Na época, seu treinador, Fernando Brito, ainda tentou demovê-lo da ideia, mas Jessé sentiu que aquela era a melhor hora. Era o momento de arriscar. Sabia que, embora não tivesse recebido um convite formal, vários clubes estavam de olho em suas marcas. Foi bicampeão brasileiro e sul-americano, além de 4º lugar no Campeonato Mundial juvenil de atletismo, disputado em Santiago, no Chile. “Minha vinda para São Paulo foi sem certeza de nada. Não sabia se conseguiria um clube, tinha pouco mais de R$ 350,00 no bolso. Gastei quase R$ 300,00 só na passagem Recife/São Paulo. Mas queria buscar melhor suporte financeiro, maior número e nível de competições e melhores condições de treinamento”, conta.
Assim que chegou em São Paulo, Jessé foi atrás de um clube e um treinador. Tinha que dar prosseguimento aos bons resultados e Brito não poderia dar a assistência a distância. Foi necessário perseverança. Passou seis meses sem técnico e local definido para treinar. “Eu tinha duas opções: não treinar por não ter treinador e suporte financeiro ou seguir treinando sem suporte”, recorda.
OS TREINOS
O saltador passou a montar os próprios treinos com base na experiência adquirida ao longo da carreira e traduzindo artigos sobre salto em altura – geralmente, em inglês, idioma que ele não dominava. “Traduzia na unha mesmo”, diz. “Eu também tinha uma câmera, que havia comprado ainda quando morava em Recife. O que aprendia com os estudos aplicava nos treinamentos e nas análises dos vídeos. Eu filmava a maioria dos treinos de técnica, saltava e, logo em seguida, pegava a câmera e analisava o salto. Via o que tinha errado e repetia o processo. E assim fui seguindo”, revela.

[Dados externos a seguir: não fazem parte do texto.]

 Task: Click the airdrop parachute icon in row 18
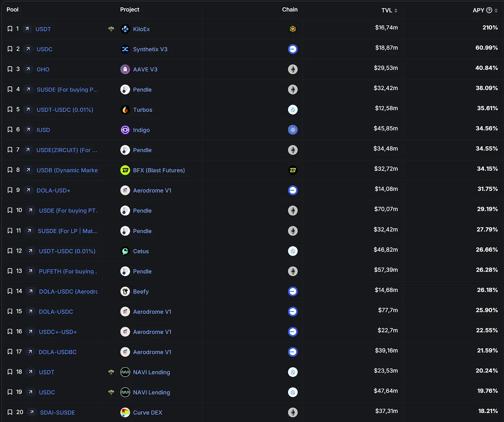click(111, 372)
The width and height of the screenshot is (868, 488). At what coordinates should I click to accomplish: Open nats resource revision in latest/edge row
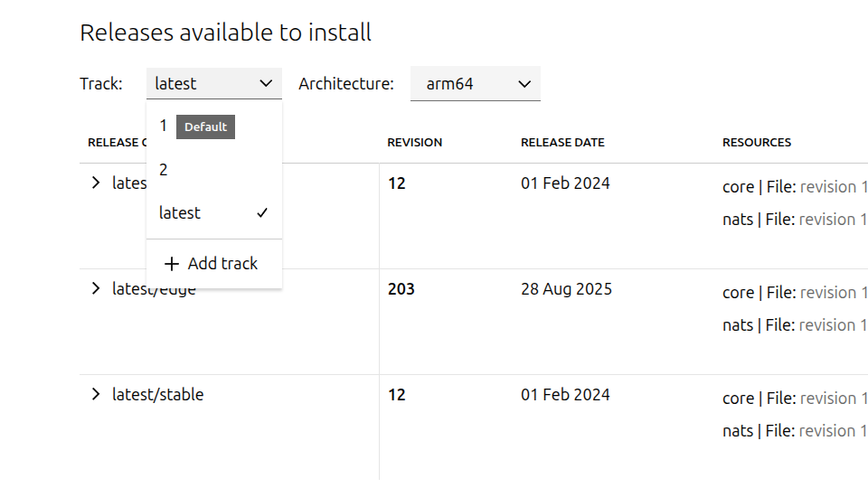point(833,325)
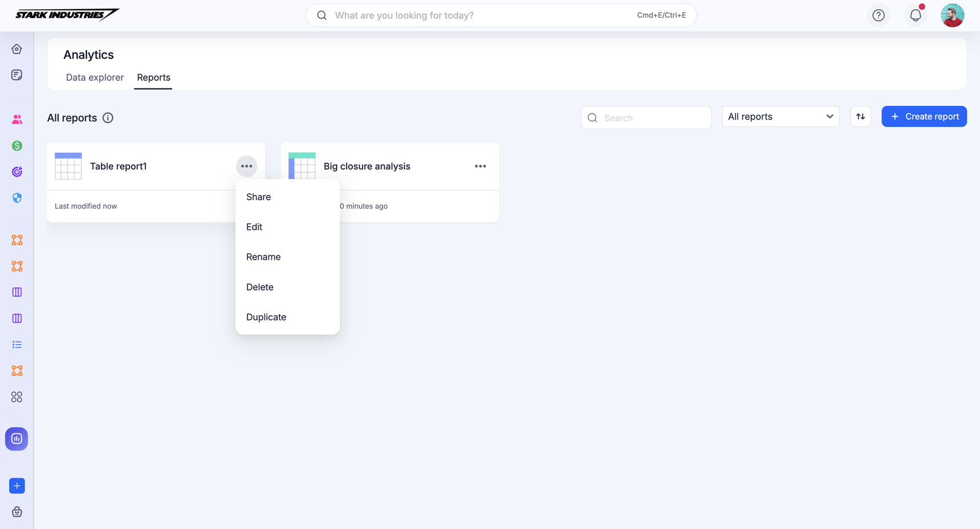Viewport: 980px width, 529px height.
Task: Click the Create report button
Action: point(924,117)
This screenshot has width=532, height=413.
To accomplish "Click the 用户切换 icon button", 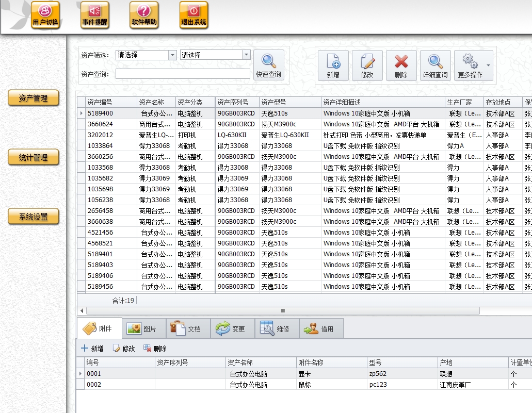I will (x=45, y=14).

A fase solitária de treino, em São Paulo, rendeu frutos. Ao sair do Recife, no final de 1999, Jessé estava saltando 2,23m. Após seis meses nas pistas paulistas, alcançou 2,25m. Começou a se aproximar do recorde brasileiro adulto (2,27m) e do sonho de estar na delegação nacional que iria aos Jogos Olímpicos de Atenas, em 2004. Que ficou mais palpável quando, em julho de 2001, passou a fazer parte da equipe do Clube BM&F (Clube de Atletismo BM&F Bovespa).
“Em Pequim, perdi a oportunidade de trazer uma medalha. Vejo isso como fato. Pois estava bem preparado fisicamente e tecnicamente. Caso tivesse competido um pouco antes dos Jogos e meu treinador estivesse comigo lá, o resultado poderia ter sido diferente”
Atenas: a realização do sonho
Adaptado ao novo clube, Jessé partiu em busca do índice. Sabia que a participação em Atenas-2004 faria a diferença em sua vida. Havia duas formas para chegar à Grécia. Saltar por duas vezes a altura de 2,27m (índice B) ou um salto de 2,30m (índice A).
Durante o Estadual Paulista de 2002, conseguiu 2,27m, o novo recorde brasileiro. “Apesar da boa marca, ela não valia como índice. Teria de repetir no ano dos Jogos”, explica. Pouco antes da Olimpíada, teve a oportunidade de competir na Europa pela primeira vez. Entretanto, o clube só pagaria parte da passagem e o salário. Jessé precisava custear o resto do próprio bolso.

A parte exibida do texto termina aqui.